On June 16, 2025, the Senate Finance Committee introduced a bill that would significantly expand the benefits available for qualified small business stock (QSBS). The expanded QSBS benefits apply to stock acquired after the enactment of the bill (the “Applicable Date”), while leaving the existing QSBS benefits unchanged for stock acquired on or before the Applicable Date.
As a result of this development, parties that are near completion of transactions with QSBS implications should carefully consider postponing closing until there is more clarity on the potential law changes. The following chart summarizes the two different sets of QSBS rules that would apply depending on when the stock in question was acquired:
Observations:
- Because the holding period requirement is reduced to three years, founders and investors may be able to achieve liquidity before five years while still benefiting from QSBS treatment. However, given the tiered system for gain exclusion, there remains an incentive to hold the stock for five years or more to maximize the exclusion.

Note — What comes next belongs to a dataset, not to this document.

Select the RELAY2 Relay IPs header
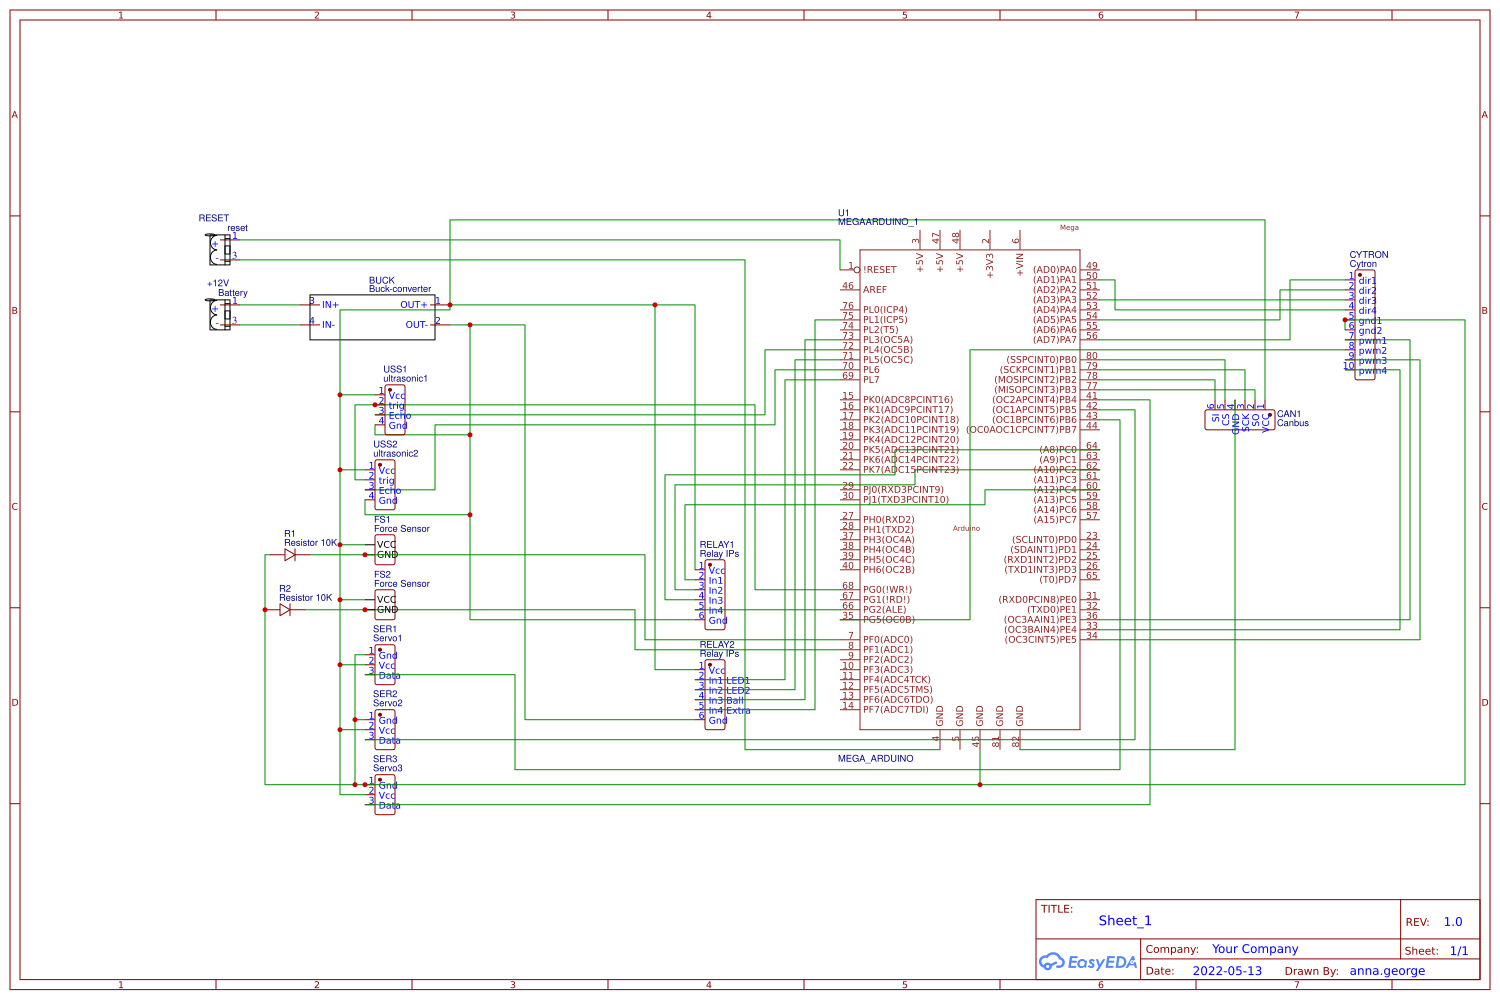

- While the proposed changes generally apply to stock acquired after the Applicable Date, the increase in the gross asset test appears to apply to all corporations. Therefore, corporations that previously exceeded the $50 million threshold but have not yet exceeded $75 million may have an opportunity to issue additional QSBS-eligible stock if the changes are enacted.
- Given that different QSBS rules will apply depending on when the stock was acquired and how long it has been held, recordkeeping will become even more important. For example, in an M&A transaction involving a partial rollover with stock acquired at different times, it may be important to designate specified shares to ensure proper tax treatment.